TASK ITEM: Across the listing, tally the lines in which the word "under" occurs, then report the tally alone.

DATA EXCERPTS:
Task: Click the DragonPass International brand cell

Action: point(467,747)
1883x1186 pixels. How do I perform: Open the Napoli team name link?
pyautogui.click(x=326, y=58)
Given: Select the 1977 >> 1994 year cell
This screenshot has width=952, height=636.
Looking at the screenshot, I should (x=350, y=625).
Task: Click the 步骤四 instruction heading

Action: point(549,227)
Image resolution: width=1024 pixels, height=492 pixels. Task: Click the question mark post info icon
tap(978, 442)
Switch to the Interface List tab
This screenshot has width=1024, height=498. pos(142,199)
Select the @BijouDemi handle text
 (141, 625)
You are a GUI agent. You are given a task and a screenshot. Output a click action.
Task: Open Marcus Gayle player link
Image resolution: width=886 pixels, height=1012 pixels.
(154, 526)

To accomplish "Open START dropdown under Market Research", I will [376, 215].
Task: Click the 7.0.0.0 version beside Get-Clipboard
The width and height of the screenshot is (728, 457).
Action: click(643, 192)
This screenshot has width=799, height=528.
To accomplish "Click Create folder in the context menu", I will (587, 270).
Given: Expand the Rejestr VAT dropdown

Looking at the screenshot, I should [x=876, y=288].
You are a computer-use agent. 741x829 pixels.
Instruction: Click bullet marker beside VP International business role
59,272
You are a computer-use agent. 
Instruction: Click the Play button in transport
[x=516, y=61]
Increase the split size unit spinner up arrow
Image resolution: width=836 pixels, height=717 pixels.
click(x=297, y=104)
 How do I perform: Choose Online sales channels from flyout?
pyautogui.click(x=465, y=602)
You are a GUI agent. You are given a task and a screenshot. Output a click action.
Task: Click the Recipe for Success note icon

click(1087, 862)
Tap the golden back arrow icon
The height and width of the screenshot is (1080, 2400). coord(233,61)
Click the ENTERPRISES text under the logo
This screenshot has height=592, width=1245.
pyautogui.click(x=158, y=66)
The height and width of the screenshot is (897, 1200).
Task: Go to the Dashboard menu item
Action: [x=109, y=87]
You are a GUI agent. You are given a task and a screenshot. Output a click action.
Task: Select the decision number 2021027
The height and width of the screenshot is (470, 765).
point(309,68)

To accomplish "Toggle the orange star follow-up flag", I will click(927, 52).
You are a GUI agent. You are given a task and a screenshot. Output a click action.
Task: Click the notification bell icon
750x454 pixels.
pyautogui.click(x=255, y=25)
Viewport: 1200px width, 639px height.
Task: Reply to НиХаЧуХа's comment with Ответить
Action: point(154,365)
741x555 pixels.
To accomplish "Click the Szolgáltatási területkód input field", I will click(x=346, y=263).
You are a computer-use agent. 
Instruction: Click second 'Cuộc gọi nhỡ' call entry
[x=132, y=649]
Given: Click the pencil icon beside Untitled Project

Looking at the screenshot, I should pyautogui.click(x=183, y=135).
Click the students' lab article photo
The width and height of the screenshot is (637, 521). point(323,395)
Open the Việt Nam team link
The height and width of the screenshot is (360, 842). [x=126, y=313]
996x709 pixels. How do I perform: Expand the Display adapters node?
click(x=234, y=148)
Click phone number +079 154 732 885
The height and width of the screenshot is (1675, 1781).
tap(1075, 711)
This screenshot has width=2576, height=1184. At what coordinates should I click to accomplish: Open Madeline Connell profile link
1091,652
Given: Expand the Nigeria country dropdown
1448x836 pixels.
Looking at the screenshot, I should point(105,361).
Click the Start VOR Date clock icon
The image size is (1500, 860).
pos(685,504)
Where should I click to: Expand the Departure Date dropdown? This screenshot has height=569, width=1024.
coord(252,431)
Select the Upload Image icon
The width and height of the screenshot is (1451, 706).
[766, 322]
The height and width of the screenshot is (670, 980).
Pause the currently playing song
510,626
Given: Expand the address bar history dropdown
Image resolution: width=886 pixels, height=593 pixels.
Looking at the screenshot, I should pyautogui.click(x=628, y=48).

TASK SOLUTION: 2